Lange hat man nichts mehr um die StudiVZ-Netzwerke gehört, die langsam aber sicher immer mehr an Bedeutung und Reichweite verloren hatten. Doch der ehemalige Käufer Holtzbrinck fordert nun von den damaligen Betreibern Poolworks einen hohen Geldbetrag zurück.

(Bildquelle Studivz: Gil C / Shutterstock.com)
Eigentlich ist es schon lange ruhig geworden um die einst erfolgreichen sozialen Netzwerke rund um StudiVZ. Doch jetzt kommen die Portale wieder in die Schlagzeilen. Allerdings geht es dieses Mal um eine Geldforderung. So möchte der Holtzbrinck-Verlag drei Millionen Euro vom ehemaligen StudiVZ-Betreiber Poolworks haben, wie Gründerszene berichtet.

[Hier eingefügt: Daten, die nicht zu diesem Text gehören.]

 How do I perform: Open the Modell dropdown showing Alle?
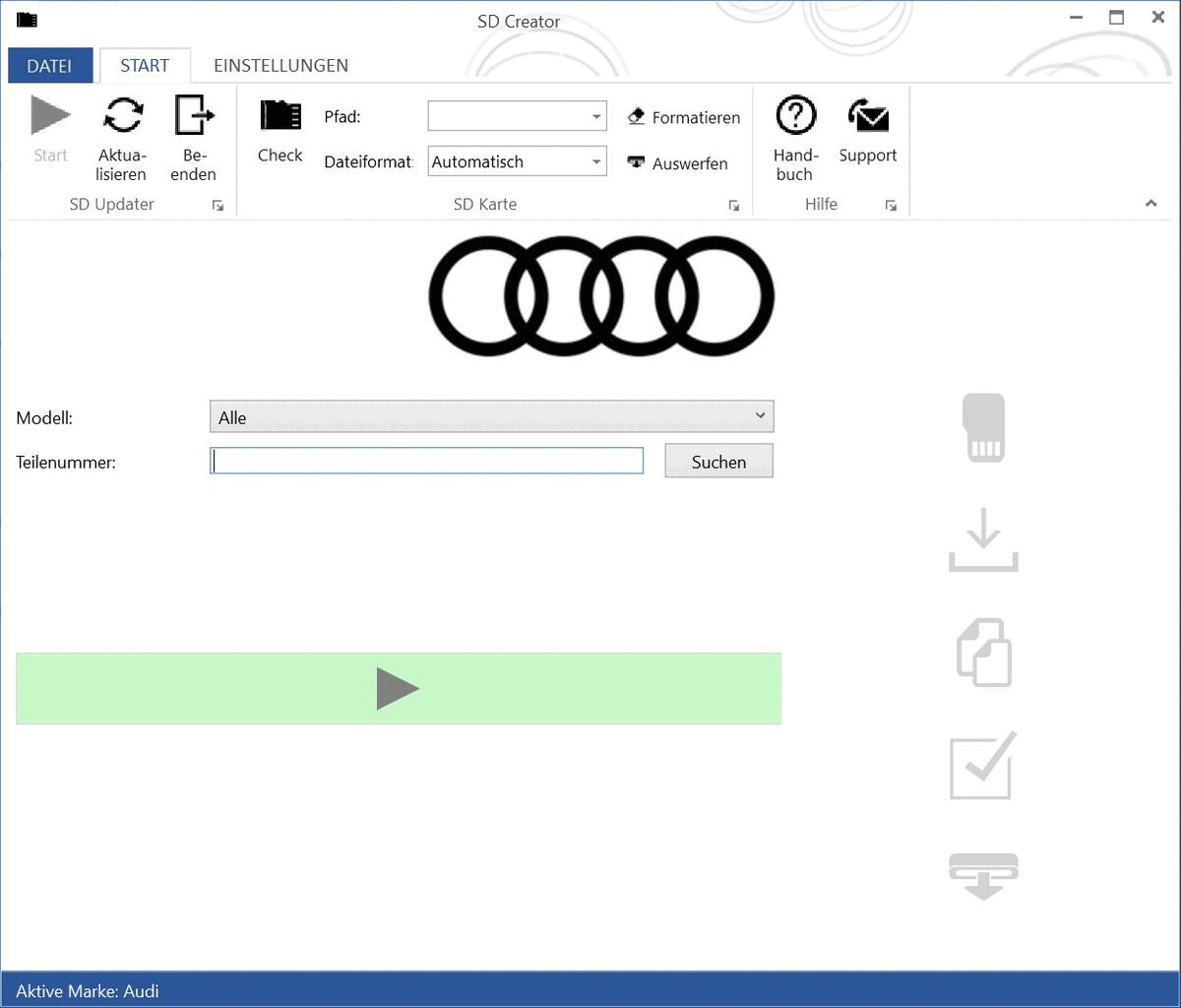pyautogui.click(x=491, y=416)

Fast vier Jahre nachdem Holtzbrinck die damals angeschlagenen Netzwerke an die US-Investmentfirma Vert Capital verkaufte, fordert das Unternehmen nun Geld von Poolworks. Der Verlag soll laut Gründerszene geklagt haben und sich bereits am vergangenen Freitag mit Poolworks vor dem Berliner Landgericht eingefunden haben.